Conscience, responsibility and the way the past impacts on the present also feature in Oscar Wilde’s The Picture of Dorian Gray (Abbey Theatre) with its dizzying proposition of a character who can sin with impunity because the scars on his soul will mark his portrait rather than his face. Wilde’s moral fable is sumptuously brought to life in Neil Bartlett’s seductive yet sinister staging.

Tom Canton makes an excellent debut as Dorian, a blond Adonis who succumbs to the slippery suggestion of Lord Henry Wotton (Jasper Britton, superbly reptilian) that he revel in all the pleasures youth can buy without paying any price. It is a theme that may resonate with audiences familiar with recession and a culture obsessed by youth, but Bartlett wisely lets such echoes take care of themselves, focusing instead on the story’s preoccupations with art and truth. Dorian’s tragedy plays out on a set that suggests both affluence and artifice – rustling silks combine with bare walls – and a chorus of characters both urge him on and mutter disapproval. Though self-consciously theatrical, it conveys dark truths. “I do love acting,” says one character, languidly. “It is so much more real than life.”

That may be a typical Wildean aphorism but it points to another leitmotif of this year’s festival. Many shows test out where theatre begins and ends. That’s certainly the case with Dylan Tighe’s Record (New Theatre) and Feidlim Cannon’s Have I No Mouth (Project Arts Centre). Both are intimate, innovative pieces that experiment with blurring real life and theatre by staging episodes from their creators’ own experience.

And it is emphatically the case in the Wooster Group’s Hamlet (O’Reilly Theatre). This typically unconventional production picks up the themes of haunting and play-acting in Shakespeare’s drama and runs with them.

Elizabeth LeCompte’s staging takes as its start point the fact that Richard Burton’s stage performance on Broadway in 1964 was filmed. She brings the process full circle: here the actors on stage attempt to imitate the film, which crackles behind them.

Most actors try to escape their predecessors’ readings of a part; Scott Shepherd, playing Hamlet, does the reverse, emulating Burton’s pronunciation, style and movement. It’s a playful idea: the film has been cut in places and the cast amusingly replicate the odd jerky acting this produces. But gradually the staging grows in stature. The spectres on the film fade and flicker; the actors on stage seem to channel, rather than imitate, them, and the play itself exerts its grip.

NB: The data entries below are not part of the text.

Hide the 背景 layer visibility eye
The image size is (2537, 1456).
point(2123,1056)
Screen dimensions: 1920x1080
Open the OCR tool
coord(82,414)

Fascinatingly it meditates on the fleeting nature of theatre, on transience, and on death, and it is touching to see Shepherd emulate the ghostly image of Burton as he addresses the spectre of Hamlet’s father.

Declan Hughes’s The Last Summer (Gate Theatre) also explores the interface between past and present, contrasting two summers on the edge of upheaval. Hughes interweaves the aspirations of four 17-year-old lads in 1977 with the experiences of their older selves, 30 years later, just before the start of the financial crisis.

Central to the story is Paul (Sam McGovern), the cleverest and the one who got away – to the US. When he returns home to his Dublin suburb, it’s clear that he has unfinished emotional business to handle.

The themes – remorse, regret, responsibility – are strong, and the play’s sceptical view of nostalgia hits home. But it is a curiously stiff-legged affair, held back by some stilted dialogue and a plot that lacks clarity and coherence. It’s well delivered by the cast but it lacks fizz.

Finally to Maeve Brennan, the brilliant Irish émigré who flourished as a writer in New York before gradually giving way to mental instability. Emma Donoghue’s enjoyable play The Talk of the Town (Project Arts Centre) opens with Brennan in her heyday – reeling round the offices of The New Yorker in the 1950s, dropping caustic witticisms – and then chronicles her decline.

It’s overly arch at the outset and the staged scenes from Brennan’s Irish stories sit uneasily. But, in Annabelle Comyn’s production, Lorcan Cranitch is excellent as the meticulous editor William Shawn and Catherine Walker suggests vulnerability and loneliness behind Brennan’s brittle exterior: another haunted individual trying to find her bearings.